Concerning gender, the SEER data analysis found that being Male was associated with both worse overall and cause-specific survival. It is known that MF has a male preponderance of 3:2 as described in previous cohort studies [26]. This survival difference is less surprising based on previous studies which have similarly shown that females have better survival in myelofibrosis as well as other myeloproliferative neoplasms [10, 27]. From a biological point of view, females have lower JAK2V617F allele burden than males which may reflect sex-based mitotic recombination frequency [28]. Moreover, men exhibit markedly shorter telomere length compared to females irrespective of JAK2V617F status. This could indicate lower genomic stability in males compared to females that translates into slower progression [10, 29]. Regarding other demographic and socioeconomic factors, our SEER data analysis revealed that being unmarried and having lower income were associated with worse overall survival but not cause-specific survival. This is consistent with the broader literature documenting the impact of marital status on overall survival in other malignancies as well [30,31,32,33]. Studies suspect possible explanatory reasons include that married patients present earlier, are more likely to comply with treatment and have better psychological support and healthier eating habits [31]. Similarly, median income is a widely investigated environmental factor affecting survival in patients with cancer [34]. Our SEER analysis revealed that Black patients had significantly lower income than non-Black counterparts, providing another possible reason for the disparities in survival. And while our findings indicate that marital status and income are not significantly associated with cause-specific survival in myelofibrosis, it is crucial to acknowledge their substantial impact on overall survival. These factors likely influence broader health outcomes and access to care, which in turn affect disease management and patient longevity. Therefore, addressing these socio-demographic determinants is essential for improving comprehensive health outcomes and ensuring equitable care for all patients with myelofibrosis.

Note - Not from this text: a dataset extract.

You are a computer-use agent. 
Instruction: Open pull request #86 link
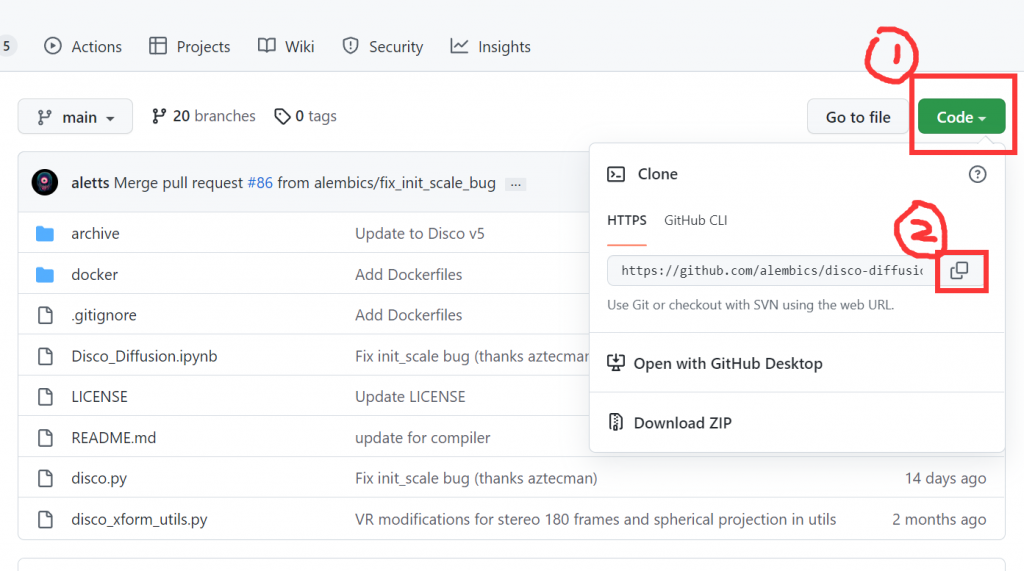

Our study’s findings must be interpreted within the context of its limitations. First, the reliance on recorded data could lead to information bias in variables prone to underreporting or misclassification, especially given recent evidence that MPNs are heavily underreported in US cancer registries [35]. Second, the heterogeneity in data sources, data collection methods, and follow-up procedures between SEER and the single-center cohort could lead to inconsistencies in reported outcomes and are important considerations when making direct comparisons. There is also difficulty of labeling disease-specific causes of death in MF, given that this condition increases the risk of death from common causes in the general population, such as vascular or cardiac ischemic complications, among others. Furthermore,it is not possible to rule out that the differences in MF incidence and overall survival demonstrated in the most recent period are not a consequence of changes in the WHO diagnostic criteria over time. Specifically, the inclusion of the prefibrotic form of MF in the latest period, which has a better prognosis than the established form of MF. Lastly, the small size of the single-center cohort limits the statistical power of our analysis and precludes the ability to conduct a robust multivariate analysis. Consequently, the single-center findings should be considered primarily observational, given that definitive conclusions cannot be drawn from this dataset alone.

In conclusion, our study highlights the complex interplay between demographic and socioeconomic factors in influencing survival outcomes in MF and contributes to the ongoing conversation about equity in healthcare outcomes. Future research should aim to validate these findings in larger, more diverse cohorts and explore the underlying mechanisms driving survival discrepancies that exist for non-disease related factors.